**Description of the task:**
Reproduce all of the following lines word for word, changing nothing.
● ● ● ● ● ● ●
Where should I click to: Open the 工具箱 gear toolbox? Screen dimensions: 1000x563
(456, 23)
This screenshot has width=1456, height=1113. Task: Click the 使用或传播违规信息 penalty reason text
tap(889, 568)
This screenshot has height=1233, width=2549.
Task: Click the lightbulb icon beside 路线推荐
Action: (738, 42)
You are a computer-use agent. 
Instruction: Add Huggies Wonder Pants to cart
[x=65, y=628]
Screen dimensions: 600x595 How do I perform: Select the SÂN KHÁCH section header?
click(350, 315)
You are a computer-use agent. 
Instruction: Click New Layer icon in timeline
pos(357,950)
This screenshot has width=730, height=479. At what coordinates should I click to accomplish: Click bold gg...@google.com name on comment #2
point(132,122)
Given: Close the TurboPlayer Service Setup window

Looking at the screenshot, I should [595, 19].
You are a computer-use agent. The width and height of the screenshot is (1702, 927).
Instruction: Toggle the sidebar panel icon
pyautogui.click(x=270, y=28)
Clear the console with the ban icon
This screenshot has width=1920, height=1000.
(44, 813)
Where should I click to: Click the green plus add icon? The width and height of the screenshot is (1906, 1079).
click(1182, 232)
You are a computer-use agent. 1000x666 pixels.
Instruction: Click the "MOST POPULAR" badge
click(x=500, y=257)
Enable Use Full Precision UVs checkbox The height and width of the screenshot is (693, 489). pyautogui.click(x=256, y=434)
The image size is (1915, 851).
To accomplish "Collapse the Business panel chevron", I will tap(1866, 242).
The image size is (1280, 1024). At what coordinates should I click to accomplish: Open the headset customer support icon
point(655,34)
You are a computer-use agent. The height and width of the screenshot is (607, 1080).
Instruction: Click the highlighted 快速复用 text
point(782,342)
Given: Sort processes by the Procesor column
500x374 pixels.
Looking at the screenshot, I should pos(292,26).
● ● ● ● ● ● ●
**Result of the exercise:**
Where should I click to: Open the 工具箱 gear toolbox? Screen dimensions: 1000x563
(456, 23)
This screenshot has width=1456, height=1113. Task: Click the 使用或传播违规信息 penalty reason text
tap(889, 568)
This screenshot has height=1233, width=2549.
Task: Click the lightbulb icon beside 路线推荐
Action: (738, 42)
You are a computer-use agent. 
Instruction: Add Huggies Wonder Pants to cart
[x=65, y=628]
Screen dimensions: 600x595 How do I perform: Select the SÂN KHÁCH section header?
click(350, 315)
You are a computer-use agent. 
Instruction: Click New Layer icon in timeline
pos(357,950)
This screenshot has width=730, height=479. At what coordinates should I click to accomplish: Click bold gg...@google.com name on comment #2
point(132,122)
Given: Close the TurboPlayer Service Setup window

Looking at the screenshot, I should [595, 19].
You are a computer-use agent. The width and height of the screenshot is (1702, 927).
Instruction: Toggle the sidebar panel icon
pyautogui.click(x=270, y=28)
Clear the console with the ban icon
This screenshot has width=1920, height=1000.
(44, 813)
Where should I click to: Click the green plus add icon? The width and height of the screenshot is (1906, 1079).
click(1182, 232)
You are a computer-use agent. 1000x666 pixels.
Instruction: Click the "MOST POPULAR" badge
click(x=500, y=257)
Enable Use Full Precision UVs checkbox The height and width of the screenshot is (693, 489). pyautogui.click(x=256, y=434)
The image size is (1915, 851).
To accomplish "Collapse the Business panel chevron", I will tap(1866, 242).
The image size is (1280, 1024). At what coordinates should I click to accomplish: Open the headset customer support icon
point(655,34)
You are a computer-use agent. The height and width of the screenshot is (607, 1080).
Instruction: Click the highlighted 快速复用 text
point(782,342)
Given: Sort processes by the Procesor column
500x374 pixels.
Looking at the screenshot, I should pos(292,26).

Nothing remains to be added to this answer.